### What you should do:
Rewrite the items starting at the line that contains "Task: Select the" and ending at the line that contains "Action: [x=133, y=49]", with "Task" replaced by "Instruction" and nothing else changed. Return only those lines.

### Dataset extract:
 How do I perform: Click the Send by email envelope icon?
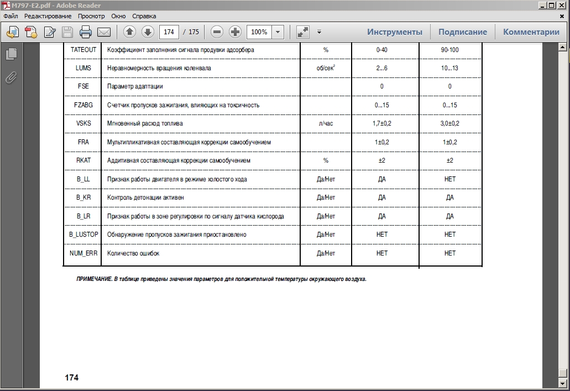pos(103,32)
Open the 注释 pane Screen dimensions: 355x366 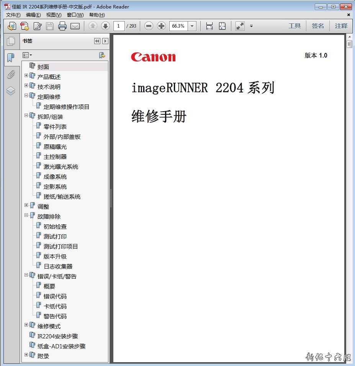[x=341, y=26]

---

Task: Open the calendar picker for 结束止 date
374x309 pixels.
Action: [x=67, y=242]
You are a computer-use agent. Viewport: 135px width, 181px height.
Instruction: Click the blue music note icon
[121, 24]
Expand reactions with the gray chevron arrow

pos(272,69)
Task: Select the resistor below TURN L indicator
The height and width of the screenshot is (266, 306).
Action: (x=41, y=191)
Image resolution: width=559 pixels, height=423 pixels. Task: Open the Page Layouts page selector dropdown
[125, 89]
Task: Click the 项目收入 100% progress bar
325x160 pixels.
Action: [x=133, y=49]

### Worked answer:
Instruction: Select the resistor below TURN L indicator
The height and width of the screenshot is (266, 306).
Action: (x=41, y=191)
Image resolution: width=559 pixels, height=423 pixels. Instruction: Open the Page Layouts page selector dropdown
[125, 89]
Instruction: Click the 项目收入 100% progress bar
325x160 pixels.
Action: [x=133, y=49]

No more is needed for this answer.